Dziewięć lat, tysiące dokumentów... fot. Mariusz Kapała
Były antyterrorysta Stanisław Szafran ze Słubic, kiedyś postrach przygranicznych gangsterów przez ponad dziewięć lat walczył o odzyskanie dobrego imienia. Stracił je po tym, jak prokuratura dała wiarę przestępcom, którzy oskarżyli go m.in. o łapownictwo.

Przeczytaj też: Zielonogórscy antyterroryści to grupa fachowców do zadań specjalnych

- Przeżyłem horror - mówi słubiczanin. - Antyterroryści zakuli mnie w kajdanki przed wejściem do sądu, chociaż byłem w służbie. Przesiedziałem wiele miesięcy w aresztach, gdzie spotykałem ludzi, których zamykałem. Musiałem sobie radzić psychicznie z groźbami pod adresem mojej rodziny - opowiada. - Trudno mi się było pogodzić z apelacją prokuratury po każdym uniewinniającym wyroku. Zamierzam o tym napisać książkę - dodaje.

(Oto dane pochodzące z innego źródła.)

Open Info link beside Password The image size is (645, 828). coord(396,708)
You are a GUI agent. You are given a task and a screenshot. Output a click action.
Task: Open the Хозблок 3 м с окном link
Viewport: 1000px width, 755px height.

Wśród przestępców na pograniczu Stanisław Szafran i jego dwaj koledzy z pracy: Krzysztof S. i Bogusława K. mieli ksywę Trójka Pik. - Byliśmy cholernie skuteczni, dlatego gangsterzy robili wszystko, żeby wyeliminować nas ze służby - wspomina koniec lat dziewięćdziesiątych, gdy na pograniczu trwała wojna o wpływy mafii z różnych zakątków Europy. Chodziło o fortuny zbijane głównie na przemycie spirytusu i papierosów. Szafran i jego koledzy deptali gangsterom po piętach.
- Najpierw nakładali na mnie wyroki śmierci - wspomina słubiczanin. - Potem zaczęli mnie pomawiać o pobicie, łapownictwo i inne nielegalne działania. Już wtedy były wszczynane w mojej sprawie postępowania wewnętrzne, ale zarzuty się nie potwierdzały.
Mieliśmy spokój. Jednak do czasu. Od moich informatorów dowiedziałem się wiosną 2001 roku, że biuro spraw wewnętrznych komendy wojewódzkiej dociera do przestępców i o nas wypytuje. Informowałem o tym moich przełożonych - opowiada S. Szafran. - Czułem jednak, że atmosfera gęstnieje. Dlatego we wrześniu czy październiku pojechałem do Gorzowa, żeby dowiedzieć się, o co chodzi. Rozmawiałem z funkcjonariuszem biura wewnętrznego, mówiłem mu, że ktoś koło mnie majstruje, żeby wyeliminować ze służby. Uspokajał mnie, że nic takiego się nie dzieje - wspomina.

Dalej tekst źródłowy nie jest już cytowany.